Believe it or not, until now there was never an official American commander in chief uniform! For the time being I only wear it privately—such as here in the Southern White House, doing what Ivanka calls my “mindfulness practice.”

I was on a roll again, so I kept the action going a few days past Day One Hundred, making it all look totally off the cuff, surprise, surprise, surprise, keeping the excitement up—like saying how I might raise the gasoline tax to pay for new everything, highways, bridges, airports, airplanes, ships, missiles, tanks, lasers, computers, the best, all brand-new, and how I might break up JPMorgan Chase and Citigroup and Goldman Sachs and all of the big banks.
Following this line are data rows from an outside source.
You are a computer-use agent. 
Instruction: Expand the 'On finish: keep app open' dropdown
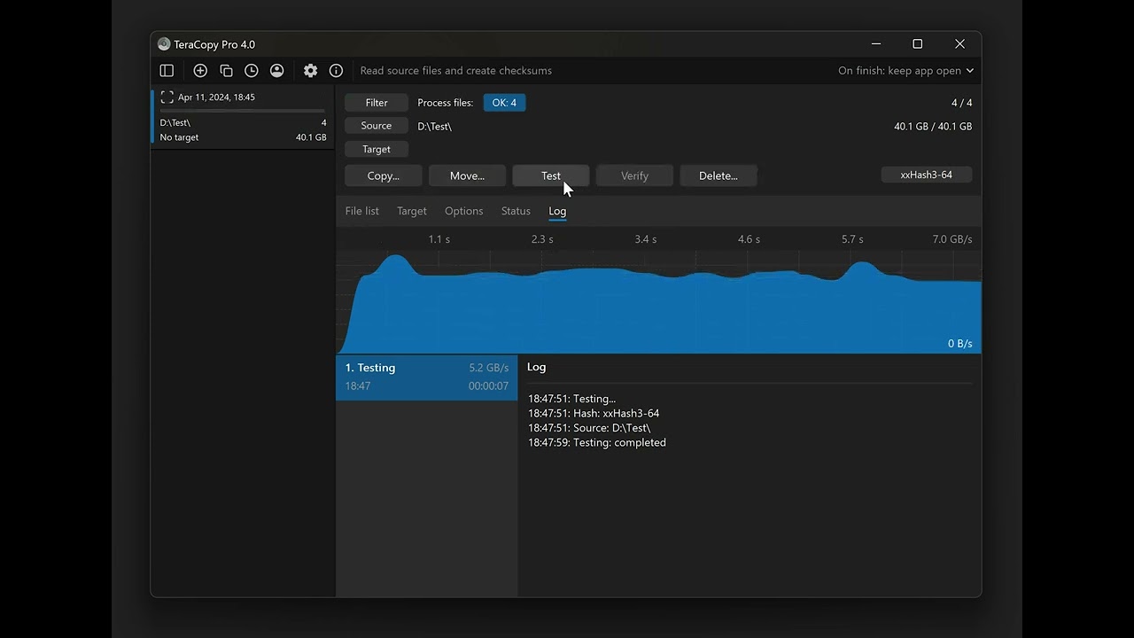click(905, 71)
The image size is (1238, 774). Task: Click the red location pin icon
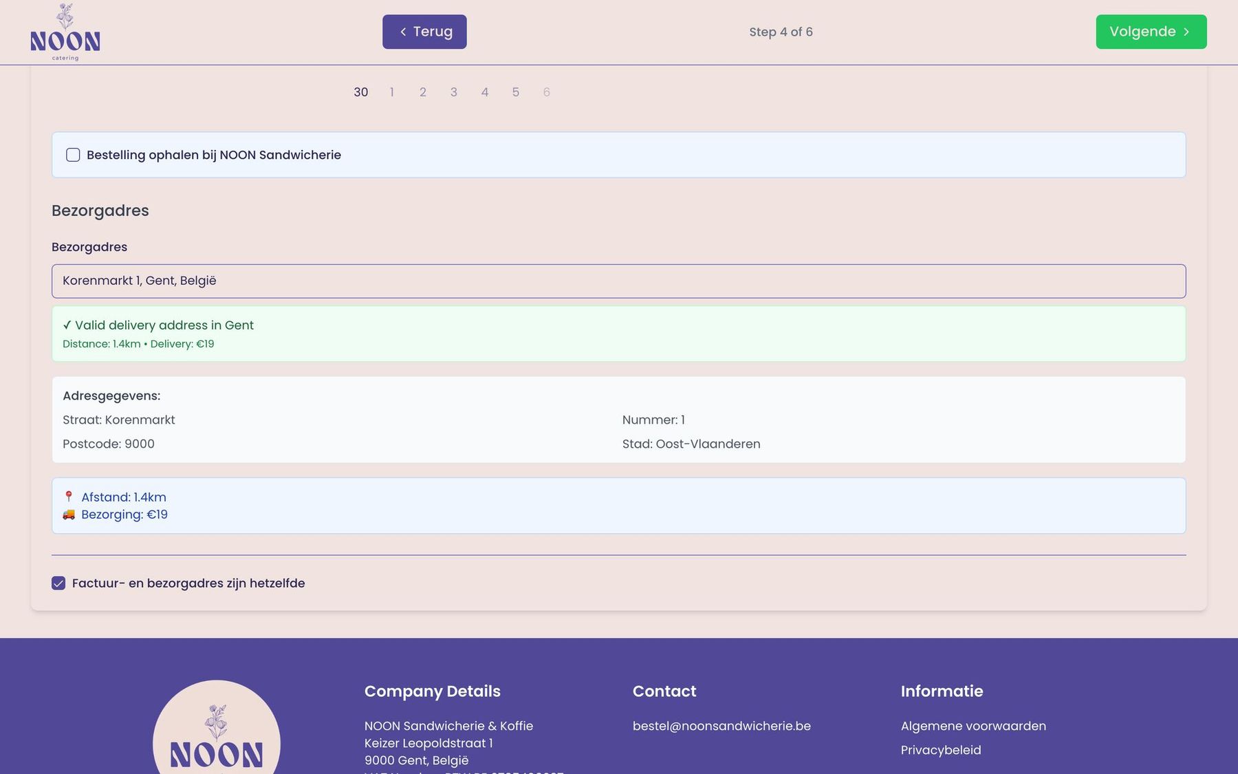69,497

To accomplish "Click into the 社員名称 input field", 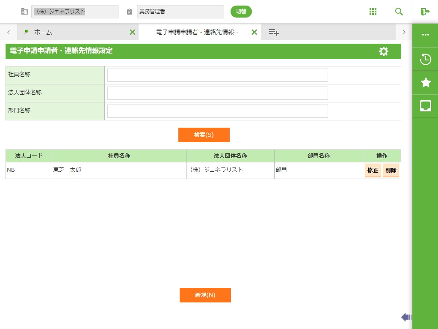I will point(217,75).
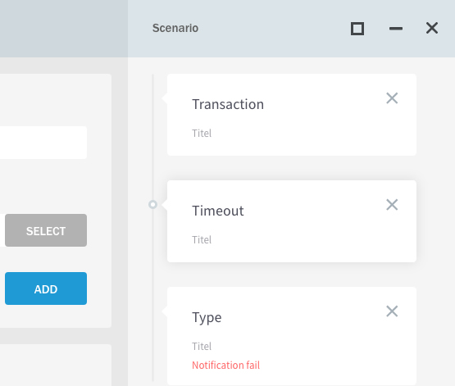The height and width of the screenshot is (386, 455).
Task: Minimize the Scenario panel
Action: [x=395, y=29]
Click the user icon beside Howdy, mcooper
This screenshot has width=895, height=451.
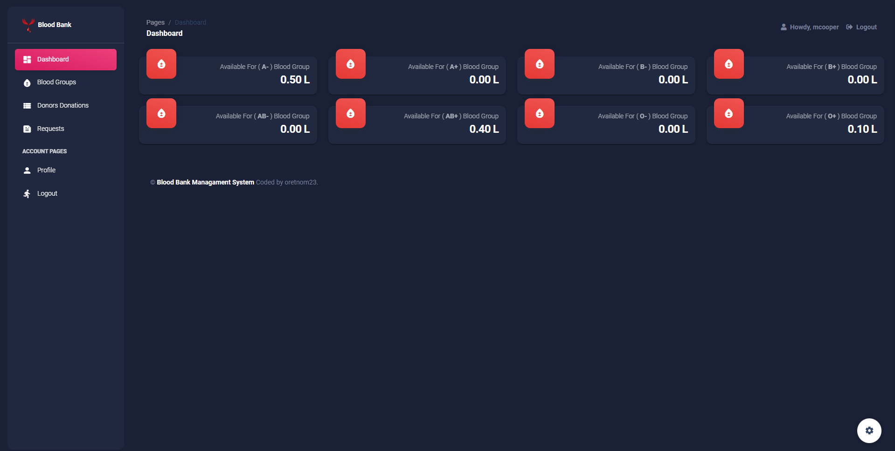click(x=784, y=27)
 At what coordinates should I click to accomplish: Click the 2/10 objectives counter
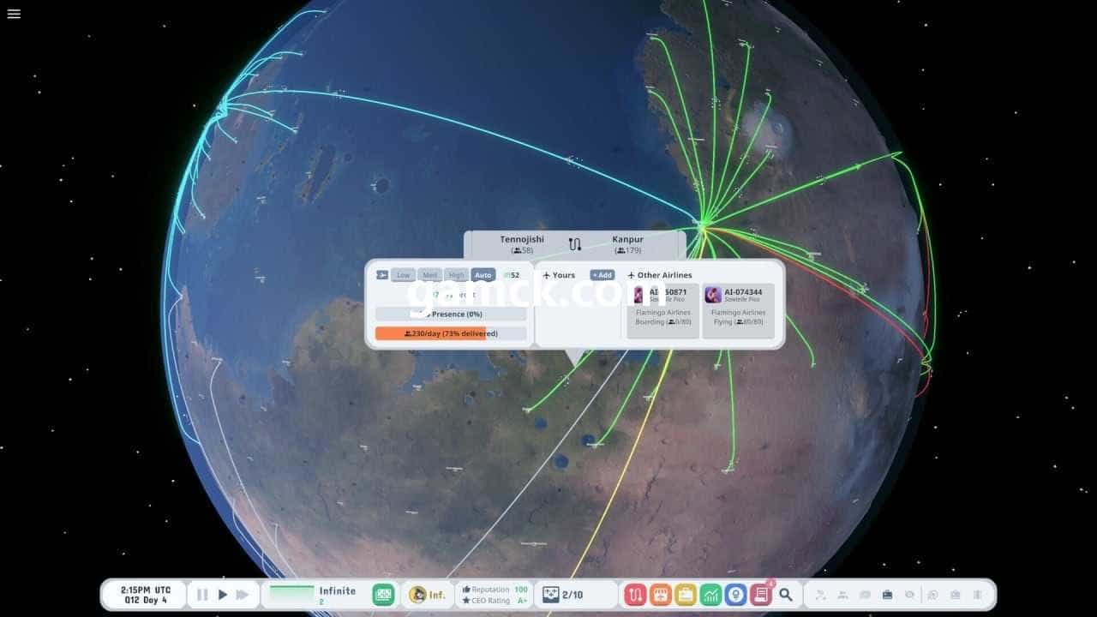pos(563,595)
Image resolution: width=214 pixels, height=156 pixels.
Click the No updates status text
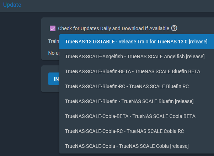[54, 53]
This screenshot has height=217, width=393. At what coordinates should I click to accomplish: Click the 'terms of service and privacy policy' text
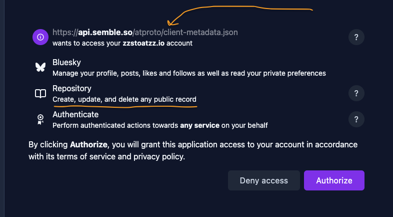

And then right at the end of the first one hundred days, the very end, Day One Hundred Five, whatever, Ryan and I guess Reince came through in the clinch on repeal and replace, we won, couldn’t be done and I did it, back from the dead, we had a beautiful party out in the Rose Garden.

MITZI: Presidential to-do list

Song, “REINCE AND RYAN, REPEAL AND REPLACE /REALLY WON, COULDN’T BE DONE, BACK FROM THE DEAD / OUT IN THE ROSE GARDEN PARTY PARTY PARTY,” © 2017 by Donald J. Trump.

I felt so great, so incredible, so amazing, so fantastic, so out- standing, literally unbelievable. So truly, extremely, absolutely, unbelievably, tremendously phenomenal, the best. The best, the best. Just the best.